I thought I’d explain in this post a bit about what my tagline “eats plants” actually means. I have been reluctant to write about this here before because I don’t want to come across as judgemental of what other people eat. We each make the best decisions we can and so here I want to write about why I have made the decision that I have made. You might agree with me or disagree with me and that is fine. I hope that at the very least, it might make you think about something you hadn’t thought about before.
My reasons for mostly abstaining from animal products are primarily ethical and based on the philosophy of Peter Singer. I will try to summarise part of this philosophy here although he has written entire books about it and so what I will say only touches the surface. But it goes like this:
If we accept the basic principle of equality – that is equal consideration of interests for everyone – then it follows that this principle should apply to members outside our own species. This might sound strange at first but the idea behind equal consideration of interests is that we give equal concern to all members of humanity regardless of their sex, skin colour, intelligence or various other arbitrary characteristics because equality is not dependent on these characteristics. This implies that equality is also not dependent on the species to which we belong.
Put simply, our concern for others should not depend on what others are like. It does not depend on their sex or race or level of intelligence. We cannot exploit a being because they belong to a different race and so we also cannot exploit a being simply because they belong to a different species. To do so would be a prejudice known as speciesism.
If species classification is not a good boundary then what is? What I think is more important than the species to which an organism belongs is their capacity for pain and suffering. And here I will quote Jeremy Bentham,
What else is it that should trace the insuperable line? Is it the faculty of reason or perhaps the faculty of discourse? But a full-grown horse or dog, is beyond comparison a more rational, as well as a more conversable animal, than an infant of a day or a week or even a month, old. But suppose the case were otherwise, what would it avail? The question is not, Can they reason? nor, Can they talk? but, Can they suffer?
The capacity for pain and suffering and also enjoyment of life is the prerequisite for any of us having interests at all. Peter Singer writes, “If a being suffers, there can be no moral justification for refusing to take that suffering into consideration.” This does not mean that all suffering is equal. In many cases an adult human is likely to suffer more than a dog because an adult human has the capacity to plan for the future and can anticipate pain and suffering. But it does mean that if it is wrong to inflict pain on an adult human then it is also wrong to inflict the same amount of pain on a dog.

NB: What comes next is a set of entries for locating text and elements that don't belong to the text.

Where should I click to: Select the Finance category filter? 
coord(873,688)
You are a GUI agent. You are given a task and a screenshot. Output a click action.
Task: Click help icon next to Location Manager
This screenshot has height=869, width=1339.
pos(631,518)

I have not mentioned taking life here and that is because this is quite a complicated topic and so I will leave that for another post. I thought I would end with this interesting history lesson from the women’s rights movement. The English philosopher, Mary Wollstonecraft, wrote a book in 1792 called A vindication of the rights of women in which she argues for equality for women. A year later, Thomas Taylor wrote a parody of her book called A vindication of the rights of beasts in which he suggests that the same arguments used by Wollstonecraft to champion rights for women can similarly be applied to beasts which, according to Taylor, would be absurd.